■ Extrait du document ■
Fin décembre, une gigantesque panne d'électricité a plongé l'ouest de de l'Ukraine dans le noir. Il pourrait s'agir d'une attaque informatique, la première réussie contre une installation industrielle vitale d'un pays.

Pourquoi 700 000 foyers ukrainiens ont-ils été privés d'électricité pendant plusieurs heures fin décembre ? Il pourrait bien s'agir du premier cyber-sabotage réussi contre le réseau électrique d'un pays. Plusieurs sociétés de sécurité ont rendu publiques, ces derniers jours, des études qui le laissent supposer.

Le 23 décembre 2015, les installations de la société Prykarpattyaoblenergo, qui alimente en énergie notamment une partie de la région d’Ivano-Frankivsk, n'ont plus répondu pendant plusieurs heures. La population alentour s'est alors retrouvée plongée dans le noir. Très rapidement, les autorités ukrainiennes ont pointé du doigt des pirates informatiques à la solde de la Russie, le géant voisin avec lequel Kiev se trouve en conflit ouvert.

L’ombre du "scénario catastrophe"

Les accusations contre Moscou ont gagné en crédibilité début janvier lorsque plusieurs sociétés de sécurité informatique ont obtenu un bout de code malicieux (similaire à un virus) qui avait été retrouvé dans le circuit informatique de Prykarpattyaoblenergo. "Cela confirme au moins qu’une attaque a été menée contre ces installations de production d’énergie", assure à France 24 Loïc Guézo, expert du cercle des Assises de la sécurité.

■ Exercice A ■
Indiquez si chacune des affirmations suivantes concorde avec le texte sur la panne d'électricité en Ukraine, en répondant par oui ou par non et en citant les mots décisifs du texte. (i) La panne a privé d'électricité 700 000 foyers ukrainiens. (ii) La société Prykarpattyaoblenergo alimente notamment une partie de la région de Kiev. (iii) Les sociétés de sécurité ont obtenu le code malicieux dès le mois de décembre.
■ Exercice B ■
Rédigez la suite du texte sur la panne d'électricité en Ukraine, en reprenant juste après sa dernière phrase.
Les lignes reproduites ci-après n'ont aucun rapport avec le texte sur la panne d'électricité en Ukraine.

■ Données extraites ■
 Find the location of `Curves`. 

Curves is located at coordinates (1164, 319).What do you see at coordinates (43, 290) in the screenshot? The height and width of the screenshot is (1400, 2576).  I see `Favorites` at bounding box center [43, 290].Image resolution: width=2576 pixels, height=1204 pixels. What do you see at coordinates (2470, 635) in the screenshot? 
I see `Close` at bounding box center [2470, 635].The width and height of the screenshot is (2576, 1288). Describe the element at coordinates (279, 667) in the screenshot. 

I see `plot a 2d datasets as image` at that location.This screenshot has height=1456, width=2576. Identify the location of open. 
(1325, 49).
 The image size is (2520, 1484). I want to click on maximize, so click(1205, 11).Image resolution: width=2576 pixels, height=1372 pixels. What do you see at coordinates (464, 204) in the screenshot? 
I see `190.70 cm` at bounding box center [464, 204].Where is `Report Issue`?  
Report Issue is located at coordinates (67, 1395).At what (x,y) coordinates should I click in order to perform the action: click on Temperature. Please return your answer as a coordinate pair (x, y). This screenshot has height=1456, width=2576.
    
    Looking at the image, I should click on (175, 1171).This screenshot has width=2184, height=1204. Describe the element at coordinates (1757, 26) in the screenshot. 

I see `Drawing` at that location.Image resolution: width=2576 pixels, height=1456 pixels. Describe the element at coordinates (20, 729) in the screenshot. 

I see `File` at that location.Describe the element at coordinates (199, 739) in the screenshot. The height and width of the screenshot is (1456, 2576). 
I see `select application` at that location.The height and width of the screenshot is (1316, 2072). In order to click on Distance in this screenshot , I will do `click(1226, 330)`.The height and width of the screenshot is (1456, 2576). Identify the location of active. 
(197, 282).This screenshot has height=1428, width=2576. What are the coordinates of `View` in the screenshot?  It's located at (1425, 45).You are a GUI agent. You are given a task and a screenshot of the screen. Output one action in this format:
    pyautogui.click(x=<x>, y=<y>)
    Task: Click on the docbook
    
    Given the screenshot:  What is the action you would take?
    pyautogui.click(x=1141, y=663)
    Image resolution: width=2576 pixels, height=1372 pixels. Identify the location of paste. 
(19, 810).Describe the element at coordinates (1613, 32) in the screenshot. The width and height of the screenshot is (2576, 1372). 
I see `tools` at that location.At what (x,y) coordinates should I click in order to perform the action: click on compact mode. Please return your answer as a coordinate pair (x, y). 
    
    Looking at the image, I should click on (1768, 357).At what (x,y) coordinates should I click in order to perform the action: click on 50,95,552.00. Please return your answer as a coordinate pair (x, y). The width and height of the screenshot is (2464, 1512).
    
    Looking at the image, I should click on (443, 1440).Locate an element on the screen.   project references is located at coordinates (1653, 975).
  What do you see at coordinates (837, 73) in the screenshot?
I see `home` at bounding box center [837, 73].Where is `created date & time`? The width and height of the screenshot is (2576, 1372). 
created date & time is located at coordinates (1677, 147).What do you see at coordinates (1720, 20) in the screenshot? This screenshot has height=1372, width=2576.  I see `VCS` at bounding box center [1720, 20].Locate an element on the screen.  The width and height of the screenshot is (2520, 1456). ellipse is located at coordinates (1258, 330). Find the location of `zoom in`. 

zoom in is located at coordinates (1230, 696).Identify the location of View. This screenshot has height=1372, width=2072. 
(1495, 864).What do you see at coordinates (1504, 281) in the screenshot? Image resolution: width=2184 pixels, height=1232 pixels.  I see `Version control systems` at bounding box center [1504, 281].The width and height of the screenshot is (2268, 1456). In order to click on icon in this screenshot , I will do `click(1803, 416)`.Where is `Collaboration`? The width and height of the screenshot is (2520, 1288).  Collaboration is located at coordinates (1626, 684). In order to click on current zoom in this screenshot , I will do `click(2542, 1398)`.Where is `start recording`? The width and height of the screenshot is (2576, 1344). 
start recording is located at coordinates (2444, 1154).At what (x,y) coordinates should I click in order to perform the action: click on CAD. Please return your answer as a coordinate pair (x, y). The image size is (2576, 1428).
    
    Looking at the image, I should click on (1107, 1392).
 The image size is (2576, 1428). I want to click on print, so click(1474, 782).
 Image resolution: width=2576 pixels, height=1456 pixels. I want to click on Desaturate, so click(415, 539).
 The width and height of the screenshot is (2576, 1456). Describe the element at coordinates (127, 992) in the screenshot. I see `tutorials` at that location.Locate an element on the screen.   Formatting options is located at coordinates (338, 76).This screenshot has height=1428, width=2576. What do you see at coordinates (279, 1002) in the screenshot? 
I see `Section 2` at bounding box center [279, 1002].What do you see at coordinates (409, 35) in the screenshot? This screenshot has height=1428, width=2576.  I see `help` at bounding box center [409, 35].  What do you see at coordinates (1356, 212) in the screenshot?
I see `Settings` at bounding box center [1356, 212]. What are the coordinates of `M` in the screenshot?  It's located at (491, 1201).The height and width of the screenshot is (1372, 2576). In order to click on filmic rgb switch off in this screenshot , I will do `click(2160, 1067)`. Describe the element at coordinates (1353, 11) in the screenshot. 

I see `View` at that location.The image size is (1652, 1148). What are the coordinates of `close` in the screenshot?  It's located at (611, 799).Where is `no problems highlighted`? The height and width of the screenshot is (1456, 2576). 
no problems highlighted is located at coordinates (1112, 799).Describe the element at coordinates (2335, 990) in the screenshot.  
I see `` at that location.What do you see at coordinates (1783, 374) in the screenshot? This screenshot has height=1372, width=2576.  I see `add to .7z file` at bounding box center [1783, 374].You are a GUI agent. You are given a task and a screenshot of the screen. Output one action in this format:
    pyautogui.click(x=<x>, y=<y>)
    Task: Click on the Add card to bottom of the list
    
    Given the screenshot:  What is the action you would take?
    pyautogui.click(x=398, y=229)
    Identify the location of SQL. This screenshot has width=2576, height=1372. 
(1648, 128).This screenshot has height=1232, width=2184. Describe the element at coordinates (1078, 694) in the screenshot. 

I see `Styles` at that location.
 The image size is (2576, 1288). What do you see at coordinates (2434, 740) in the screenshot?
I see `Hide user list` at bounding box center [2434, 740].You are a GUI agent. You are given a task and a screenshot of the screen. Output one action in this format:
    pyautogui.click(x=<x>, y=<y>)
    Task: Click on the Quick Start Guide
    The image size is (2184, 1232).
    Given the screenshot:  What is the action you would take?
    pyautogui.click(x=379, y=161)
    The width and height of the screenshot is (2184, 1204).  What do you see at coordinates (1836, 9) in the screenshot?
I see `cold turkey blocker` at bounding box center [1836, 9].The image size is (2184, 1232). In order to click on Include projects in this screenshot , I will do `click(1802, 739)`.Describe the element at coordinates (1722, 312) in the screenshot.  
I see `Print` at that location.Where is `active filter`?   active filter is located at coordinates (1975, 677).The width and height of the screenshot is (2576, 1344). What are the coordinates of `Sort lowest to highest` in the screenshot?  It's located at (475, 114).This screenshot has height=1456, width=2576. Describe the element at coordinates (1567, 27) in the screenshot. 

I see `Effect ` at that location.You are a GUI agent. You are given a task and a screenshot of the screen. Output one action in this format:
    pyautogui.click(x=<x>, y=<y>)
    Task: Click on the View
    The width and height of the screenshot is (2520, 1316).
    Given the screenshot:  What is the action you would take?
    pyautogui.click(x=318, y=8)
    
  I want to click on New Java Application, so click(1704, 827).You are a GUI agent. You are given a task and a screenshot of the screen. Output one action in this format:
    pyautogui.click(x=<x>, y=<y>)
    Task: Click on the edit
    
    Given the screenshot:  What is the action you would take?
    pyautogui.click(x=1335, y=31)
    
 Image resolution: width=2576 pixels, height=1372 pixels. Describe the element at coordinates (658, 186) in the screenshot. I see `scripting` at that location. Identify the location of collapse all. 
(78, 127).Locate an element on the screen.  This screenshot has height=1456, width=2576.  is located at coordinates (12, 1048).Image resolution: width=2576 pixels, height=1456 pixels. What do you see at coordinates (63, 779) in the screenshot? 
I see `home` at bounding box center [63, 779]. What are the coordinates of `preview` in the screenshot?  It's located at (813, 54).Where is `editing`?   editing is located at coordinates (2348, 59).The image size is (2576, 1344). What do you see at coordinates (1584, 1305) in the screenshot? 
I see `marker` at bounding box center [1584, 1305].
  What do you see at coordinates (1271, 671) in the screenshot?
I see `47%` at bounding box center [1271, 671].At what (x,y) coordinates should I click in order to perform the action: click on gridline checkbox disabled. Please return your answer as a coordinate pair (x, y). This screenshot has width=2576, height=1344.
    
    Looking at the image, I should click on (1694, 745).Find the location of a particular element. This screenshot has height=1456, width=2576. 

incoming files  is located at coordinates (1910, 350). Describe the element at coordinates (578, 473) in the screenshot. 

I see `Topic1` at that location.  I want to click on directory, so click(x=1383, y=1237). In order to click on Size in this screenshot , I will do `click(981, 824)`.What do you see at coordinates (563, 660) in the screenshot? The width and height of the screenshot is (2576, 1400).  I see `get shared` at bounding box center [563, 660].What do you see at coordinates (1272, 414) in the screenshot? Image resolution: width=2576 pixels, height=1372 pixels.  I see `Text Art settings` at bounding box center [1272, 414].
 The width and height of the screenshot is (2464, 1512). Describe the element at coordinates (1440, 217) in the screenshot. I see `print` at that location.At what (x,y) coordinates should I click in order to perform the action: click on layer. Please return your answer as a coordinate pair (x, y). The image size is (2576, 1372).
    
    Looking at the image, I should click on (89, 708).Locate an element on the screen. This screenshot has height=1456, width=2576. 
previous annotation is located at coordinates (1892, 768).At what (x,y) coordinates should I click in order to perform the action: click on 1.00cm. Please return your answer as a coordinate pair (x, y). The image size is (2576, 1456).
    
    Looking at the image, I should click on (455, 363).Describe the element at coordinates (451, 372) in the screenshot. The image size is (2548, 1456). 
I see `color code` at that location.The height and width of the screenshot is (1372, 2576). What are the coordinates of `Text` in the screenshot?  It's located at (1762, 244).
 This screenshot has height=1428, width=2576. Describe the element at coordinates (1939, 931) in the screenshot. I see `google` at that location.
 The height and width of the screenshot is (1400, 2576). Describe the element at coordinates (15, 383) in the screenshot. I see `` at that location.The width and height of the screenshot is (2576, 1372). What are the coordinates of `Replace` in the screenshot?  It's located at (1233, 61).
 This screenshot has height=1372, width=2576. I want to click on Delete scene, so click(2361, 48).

■ Corrigé A ■
(i) Oui : « Pourquoi 700 000 foyers ukrainiens ont-ils été privés d'électricité pendant plusieurs heures fin décembre ? »
(ii) Non : « qui alimente en énergie notamment une partie de la région d’Ivano-Frankivsk »
(iii) Non : « début janvier lorsque plusieurs sociétés de sécurité informatique ont obtenu un bout de code malicieux »

■ Corrigé B ■
Mais cette découverte ne prouve pas que les pirates ont pris le contrôle à distance du réseau électrique de cette partie du pays. L’hypothèse du sabotage informatique d’une infrastructure vitale est "le scénario catastrophe que tout le monde redoute, mais en l’occurrence on ne sait pas encore si les autorités ayant découvert la présence d’un virus n’ont pas préféré éteindre préventivement le courant pour s’occuper du problème", explique Loïc Guézo.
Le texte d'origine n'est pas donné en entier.